Twitter Beats Earnings Expectations By Signing Up SMS Users
Twitter's financial Q2 this year brought the company up just over their revenue expectation range with a cool $502 million in revenue. This put them above a previously forecast revenue range of $470 million to $485 million, with a cool 61% increase in revenue year-over-year. This bodes well for Twitter, whose interim CEO Jack Dorsey suggests that "in order to realize Twitter's full potential, we must improve in three key areas: ensure more disciplined execution, simplify our service to deliver Twitter's value faster, and better communicate that value."
Dorsey also suggested that Twitter was ""not satisfied [with their] growth in audience." For Twitter, users are everything. While Tweets are good, and views and clicks of ad spots are better, it's the number of new users they bring in that matters most at the head of this earnings call.

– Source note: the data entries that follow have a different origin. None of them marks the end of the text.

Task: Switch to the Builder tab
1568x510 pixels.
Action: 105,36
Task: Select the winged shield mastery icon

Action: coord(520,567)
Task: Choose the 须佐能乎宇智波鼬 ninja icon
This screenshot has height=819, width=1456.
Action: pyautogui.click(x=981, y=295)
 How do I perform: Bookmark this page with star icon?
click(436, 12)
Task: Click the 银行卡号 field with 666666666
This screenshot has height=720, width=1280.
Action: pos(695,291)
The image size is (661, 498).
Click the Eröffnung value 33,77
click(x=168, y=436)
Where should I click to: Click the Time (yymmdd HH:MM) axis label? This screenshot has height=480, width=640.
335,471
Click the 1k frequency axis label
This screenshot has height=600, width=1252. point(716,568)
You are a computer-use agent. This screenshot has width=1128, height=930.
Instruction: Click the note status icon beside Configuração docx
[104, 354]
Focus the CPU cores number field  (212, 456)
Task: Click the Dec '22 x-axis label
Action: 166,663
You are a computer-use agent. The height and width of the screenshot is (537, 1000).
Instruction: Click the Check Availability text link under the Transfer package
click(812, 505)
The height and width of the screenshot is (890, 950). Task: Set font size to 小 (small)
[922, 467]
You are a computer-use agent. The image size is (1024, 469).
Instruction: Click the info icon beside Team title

According to Twitter's results read-out, "Average Monthly Active Users" (MAUs) were 316 million for their financial Q2. This represents a rise of 15% year-over-year, and a rise by 8 million compared to their financial Q1 of this year.
What's interesting about this number of MAUs this quarter is that the vast majority of them are SMS Fast Followers.
If Twitter took away SMS Fast Followers this quarter, they'd actually be down to 304 million MAUs, up just 12% year-over-year. That's compared to just 302 MAUs in the first financial quarter of this year.
An SMS Fast Follower is someone who wants to receive Twitter-based updates without actually signing up for a Twitter account. These users were particularly active this most recent quarter.
Of all MAUs this quarter, approximately 80% were mobile users. That should come as no surprise, as mobile users take over statistics in basically every app and digital ecosystem the world over.